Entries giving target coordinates

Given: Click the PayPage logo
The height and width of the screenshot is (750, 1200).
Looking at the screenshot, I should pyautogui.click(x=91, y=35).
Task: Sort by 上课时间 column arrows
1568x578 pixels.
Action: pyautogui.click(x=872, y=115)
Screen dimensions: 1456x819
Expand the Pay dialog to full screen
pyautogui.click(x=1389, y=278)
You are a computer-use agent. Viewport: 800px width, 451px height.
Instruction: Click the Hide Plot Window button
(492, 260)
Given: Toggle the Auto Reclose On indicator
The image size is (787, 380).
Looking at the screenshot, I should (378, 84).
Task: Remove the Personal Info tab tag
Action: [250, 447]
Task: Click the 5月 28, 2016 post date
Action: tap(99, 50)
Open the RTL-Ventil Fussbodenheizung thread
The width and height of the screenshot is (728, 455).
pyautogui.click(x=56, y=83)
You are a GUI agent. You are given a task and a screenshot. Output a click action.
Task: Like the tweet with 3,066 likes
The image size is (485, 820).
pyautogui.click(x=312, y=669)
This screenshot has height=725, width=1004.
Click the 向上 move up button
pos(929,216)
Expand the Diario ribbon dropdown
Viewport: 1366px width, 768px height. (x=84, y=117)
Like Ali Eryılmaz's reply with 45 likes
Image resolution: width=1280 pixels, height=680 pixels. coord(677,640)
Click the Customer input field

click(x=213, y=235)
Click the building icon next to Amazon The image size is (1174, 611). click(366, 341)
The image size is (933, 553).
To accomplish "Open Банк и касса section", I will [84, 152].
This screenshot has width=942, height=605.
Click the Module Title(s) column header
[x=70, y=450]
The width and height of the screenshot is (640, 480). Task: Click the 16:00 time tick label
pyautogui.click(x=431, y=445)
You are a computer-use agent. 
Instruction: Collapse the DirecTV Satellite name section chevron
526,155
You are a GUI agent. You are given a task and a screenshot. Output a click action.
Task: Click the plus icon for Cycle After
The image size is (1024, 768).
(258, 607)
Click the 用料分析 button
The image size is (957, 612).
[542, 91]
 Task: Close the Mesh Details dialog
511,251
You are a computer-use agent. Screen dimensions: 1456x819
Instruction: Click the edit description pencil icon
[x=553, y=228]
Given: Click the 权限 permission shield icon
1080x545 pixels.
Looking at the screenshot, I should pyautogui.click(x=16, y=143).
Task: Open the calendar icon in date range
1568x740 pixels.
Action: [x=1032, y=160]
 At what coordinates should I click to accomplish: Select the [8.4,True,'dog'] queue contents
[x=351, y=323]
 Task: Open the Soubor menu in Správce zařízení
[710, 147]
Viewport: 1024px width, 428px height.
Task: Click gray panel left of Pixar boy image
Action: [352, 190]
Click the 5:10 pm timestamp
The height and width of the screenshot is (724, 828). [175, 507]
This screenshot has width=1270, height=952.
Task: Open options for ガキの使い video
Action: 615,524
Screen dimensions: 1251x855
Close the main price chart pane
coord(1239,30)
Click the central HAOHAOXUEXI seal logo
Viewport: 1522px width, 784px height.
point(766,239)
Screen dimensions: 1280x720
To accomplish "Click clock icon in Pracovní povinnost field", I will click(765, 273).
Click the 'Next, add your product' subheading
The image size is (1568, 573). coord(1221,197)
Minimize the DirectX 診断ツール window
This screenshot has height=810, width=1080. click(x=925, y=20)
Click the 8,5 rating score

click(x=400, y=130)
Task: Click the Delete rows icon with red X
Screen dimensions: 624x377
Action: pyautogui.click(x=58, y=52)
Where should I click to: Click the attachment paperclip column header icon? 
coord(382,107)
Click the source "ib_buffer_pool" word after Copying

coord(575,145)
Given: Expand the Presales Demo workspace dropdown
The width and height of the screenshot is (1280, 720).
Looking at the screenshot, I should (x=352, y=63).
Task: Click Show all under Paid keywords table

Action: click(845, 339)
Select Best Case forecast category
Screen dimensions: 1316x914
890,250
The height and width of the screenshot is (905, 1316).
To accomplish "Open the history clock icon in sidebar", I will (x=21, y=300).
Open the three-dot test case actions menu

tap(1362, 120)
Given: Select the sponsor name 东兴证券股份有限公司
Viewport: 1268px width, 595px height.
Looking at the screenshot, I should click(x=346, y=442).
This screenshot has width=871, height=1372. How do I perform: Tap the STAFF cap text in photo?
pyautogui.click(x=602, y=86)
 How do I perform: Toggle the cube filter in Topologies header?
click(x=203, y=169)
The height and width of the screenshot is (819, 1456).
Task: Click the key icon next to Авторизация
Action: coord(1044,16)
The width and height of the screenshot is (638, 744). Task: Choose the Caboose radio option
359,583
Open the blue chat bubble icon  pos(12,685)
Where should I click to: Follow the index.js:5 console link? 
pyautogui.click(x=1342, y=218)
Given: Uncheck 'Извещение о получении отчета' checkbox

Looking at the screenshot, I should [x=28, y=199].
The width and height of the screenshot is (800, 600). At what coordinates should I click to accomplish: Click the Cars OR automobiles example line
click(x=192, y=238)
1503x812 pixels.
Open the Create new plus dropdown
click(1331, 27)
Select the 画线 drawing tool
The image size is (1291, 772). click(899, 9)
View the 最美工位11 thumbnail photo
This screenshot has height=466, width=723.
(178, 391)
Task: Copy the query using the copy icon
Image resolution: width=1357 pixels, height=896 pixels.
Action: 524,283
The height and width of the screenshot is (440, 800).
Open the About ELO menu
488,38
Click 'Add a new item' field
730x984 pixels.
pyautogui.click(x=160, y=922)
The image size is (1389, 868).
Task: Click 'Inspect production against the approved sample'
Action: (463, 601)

TASK PROMPT >> Render every line of the listing above as a JSON array of strings, one string per line, and omit blank lines.

RESPONSE >>
[
  "Given: Click the PayPage logo",
  "The height and width of the screenshot is (750, 1200).",
  "Looking at the screenshot, I should pyautogui.click(x=91, y=35).",
  "Task: Sort by 上课时间 column arrows",
  "1568x578 pixels.",
  "Action: pyautogui.click(x=872, y=115)",
  "Screen dimensions: 1456x819",
  "Expand the Pay dialog to full screen",
  "pyautogui.click(x=1389, y=278)",
  "You are a computer-use agent. Viewport: 800px width, 451px height.",
  "Instruction: Click the Hide Plot Window button",
  "(492, 260)",
  "Given: Toggle the Auto Reclose On indicator",
  "The image size is (787, 380).",
  "Looking at the screenshot, I should (378, 84).",
  "Task: Remove the Personal Info tab tag",
  "Action: [250, 447]",
  "Task: Click the 5月 28, 2016 post date",
  "Action: tap(99, 50)",
  "Open the RTL-Ventil Fussbodenheizung thread",
  "The width and height of the screenshot is (728, 455).",
  "pyautogui.click(x=56, y=83)",
  "You are a GUI agent. You are given a task and a screenshot. Output a click action.",
  "Task: Like the tweet with 3,066 likes",
  "The image size is (485, 820).",
  "pyautogui.click(x=312, y=669)",
  "This screenshot has height=725, width=1004.",
  "Click the 向上 move up button",
  "pos(929,216)",
  "Expand the Diario ribbon dropdown",
  "Viewport: 1366px width, 768px height. (x=84, y=117)",
  "Like Ali Eryılmaz's reply with 45 likes",
  "Image resolution: width=1280 pixels, height=680 pixels. coord(677,640)",
  "Click the Customer input field",
  "click(x=213, y=235)",
  "Click the building icon next to Amazon The image size is (1174, 611). click(366, 341)",
  "The image size is (933, 553).",
  "To accomplish \"Open Банк и касса section\", I will [84, 152].",
  "This screenshot has width=942, height=605.",
  "Click the Module Title(s) column header",
  "[x=70, y=450]",
  "The width and height of the screenshot is (640, 480). Task: Click the 16:00 time tick label",
  "pyautogui.click(x=431, y=445)",
  "You are a computer-use agent. ",
  "Instruction: Collapse the DirecTV Satellite name section chevron",
  "526,155",
  "You are a GUI agent. You are given a task and a screenshot. Output a click action.",
  "Task: Click the plus icon for Cycle After",
  "The image size is (1024, 768).",
  "(258, 607)",
  "Click the 用料分析 button",
  "The image size is (957, 612).",
  "[542, 91]",
  " Task: Close the Mesh Details dialog",
  "511,251",
  "You are a computer-use agent. Screen dimensions: 1456x819",
  "Instruction: Click the edit description pencil icon",
  "[x=553, y=228]",
  "Given: Click the 权限 permission shield icon",
  "1080x545 pixels.",
  "Looking at the screenshot, I should pyautogui.click(x=16, y=143).",
  "Task: Open the calendar icon in date range",
  "1568x740 pixels.",
  "Action: [x=1032, y=160]",
  " At what coordinates should I click to accomplish: Select the [8.4,True,'dog'] queue contents",
  "[x=351, y=323]",
  " Task: Open the Soubor menu in Správce zařízení",
  "[710, 147]",
  "Viewport: 1024px width, 428px height.",
  "Task: Click gray panel left of Pixar boy image",
  "Action: [352, 190]",
  "Click the 5:10 pm timestamp",
  "The height and width of the screenshot is (724, 828). [175, 507]",
  "This screenshot has width=1270, height=952.",
  "Task: Open options for ガキの使い video",
  "Action: 615,524",
  "Screen dimensions: 1251x855",
  "Close the main price chart pane",
  "coord(1239,30)",
  "Click the central HAOHAOXUEXI seal logo",
  "Viewport: 1522px width, 784px height.",
  "point(766,239)",
  "Screen dimensions: 1280x720",
  "To accomplish \"Click clock icon in Pracovní povinnost field\", I will click(765, 273).",
  "Click the 'Next, add your product' subheading",
  "The image size is (1568, 573). coord(1221,197)",
  "Minimize the DirectX 診断ツール window",
  "This screenshot has height=810, width=1080. click(x=925, y=20)",
  "Click the 8,5 rating score",
  "click(x=400, y=130)",
  "Task: Click the Delete rows icon with red X",
  "Screen dimensions: 624x377",
  "Action: pyautogui.click(x=58, y=52)",
  "Where should I click to: Click the attachment paperclip column header icon? ",
  "coord(382,107)",
  "Click the source \"ib_buffer_pool\" word after Copying",
  "coord(575,145)",
  "Given: Expand the Presales Demo workspace dropdown",
  "The width and height of the screenshot is (1280, 720).",
  "Looking at the screenshot, I should (x=352, y=63).",
  "Task: Click Show all under Paid keywords table",
  "Action: click(845, 339)",
  "Select Best Case forecast category",
  "Screen dimensions: 1316x914",
  "890,250",
  "The height and width of the screenshot is (905, 1316).",
  "To accomplish \"Open the history clock icon in sidebar\", I will (x=21, y=300).",
  "Open the three-dot test case actions menu",
  "tap(1362, 120)",
  "Given: Select the sponsor name 东兴证券股份有限公司",
  "Viewport: 1268px width, 595px height.",
  "Looking at the screenshot, I should click(x=346, y=442).",
  "This screenshot has width=871, height=1372. How do I perform: Tap the STAFF cap text in photo?",
  "pyautogui.click(x=602, y=86)",
  " How do I perform: Toggle the cube filter in Topologies header?",
  "click(x=203, y=169)",
  "The height and width of the screenshot is (819, 1456).",
  "Task: Click the key icon next to Авторизация",
  "Action: coord(1044,16)",
  "The width and height of the screenshot is (638, 744). Task: Choose the Caboose radio option",
  "359,583",
  "Open the blue chat bubble icon  pos(12,685)",
  "Where should I click to: Follow the index.js:5 console link? ",
  "pyautogui.click(x=1342, y=218)",
  "Given: Uncheck 'Извещение о получении отчета' checkbox",
  "Looking at the screenshot, I should [x=28, y=199].",
  "The width and height of the screenshot is (800, 600). At what coordinates should I click to accomplish: Click the Cars OR automobiles example line",
  "click(x=192, y=238)",
  "1503x812 pixels.",
  "Open the Create new plus dropdown",
  "click(1331, 27)",
  "Select the 画线 drawing tool",
  "The image size is (1291, 772). click(899, 9)",
  "View the 最美工位11 thumbnail photo",
  "This screenshot has height=466, width=723.",
  "(178, 391)",
  "Task: Copy the query using the copy icon",
  "Image resolution: width=1357 pixels, height=896 pixels.",
  "Action: 524,283",
  "The height and width of the screenshot is (440, 800).",
  "Open the About ELO menu",
  "488,38",
  "Click 'Add a new item' field",
  "730x984 pixels.",
  "pyautogui.click(x=160, y=922)",
  "The image size is (1389, 868).",
  "Task: Click 'Inspect production against the approved sample'",
  "Action: (463, 601)"
]